Amber gamblers – The traffic lights of the electric vehicle (EV) revolution have been sending mixed signals to investors of late. The week started with predictions of global gluts, based on industry research highlighting stalling sales – largely in China – and “vast” overproduction. The gloom deepened with Stellantis CEO Carlos Taveres railing against UK policymakers for imposing a “terrible” and inflexible mandate, forcing manufacturers to achieve EV sales well above prevailing levels of demand. There appeared to be trouble at Tesla too, with revenues and deliveries sharply down due to diminished customer appetite and increased competition. But drooping investor sentiment soon picked up, with shares rising more than 10% after boss Elon Musk accelerated plans for the launch of new models. Some observers claimed the slowdown would be short-lived, pointing both to cyclical factors and a steady decline in price differentials between EVs and fossil-fuelled rivals. In its global EV outlook, the International Energy Agency acknowledged the current headwinds, but pointed out global sales were still 25% higher in Q1 2024 versus 12 months ago, setting the pace for every other car sold globally being an EV by 2035, “based on today’s energy, climate and industrial policy settings”.

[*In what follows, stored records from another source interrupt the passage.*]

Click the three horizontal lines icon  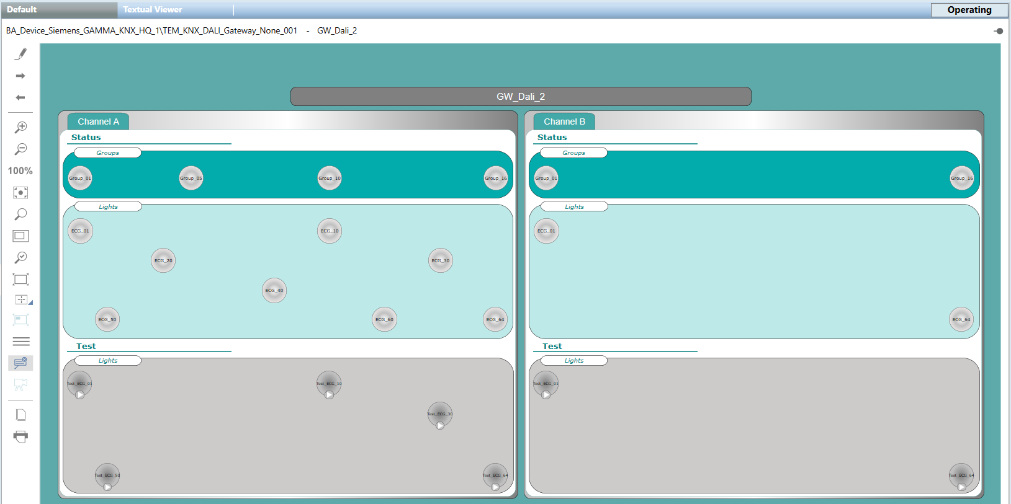[20, 342]
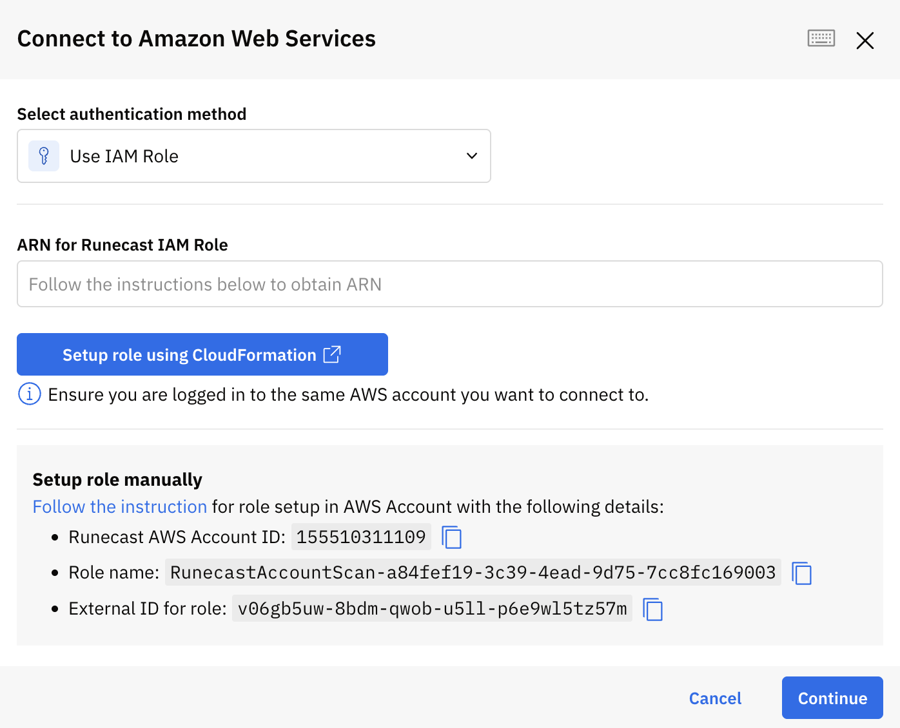This screenshot has height=728, width=900.
Task: Copy the Runecast AWS Account ID
Action: [452, 537]
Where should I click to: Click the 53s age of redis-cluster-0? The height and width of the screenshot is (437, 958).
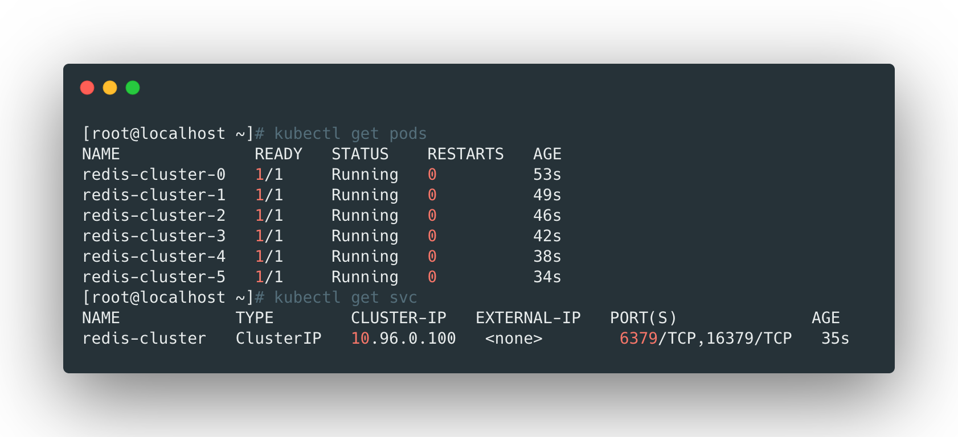(547, 175)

A maturing market – There were significant developments in the sustainability-linked bond (SLB) market this week, when Italian power utility Enel was forced to pay step-up payments to investors in US$11 billion of its SLBs for missing its 2023 greenhouse gas emissions reduction targets. Enel, the SLB market’s first and biggest issuer, blamed the failure on the 2022-23 energy crisis, but said it would still meet its longer-term climate goals. Although the penalty payments were predicted in October by the Anthropocene Fixed Income Institute, the investor reaction – affected Enel bonds continued to outperform those not linked to emissions cuts – said much about the current dynamics of a nascent market. But it’s also worth noting that SLBs issued today are likely to behave differently to the 2019 vintage. “We believe SLB investors now demand a higher standard of materiality and ambition, as evidenced by some of the stronger structures currently being issued,” the institute said.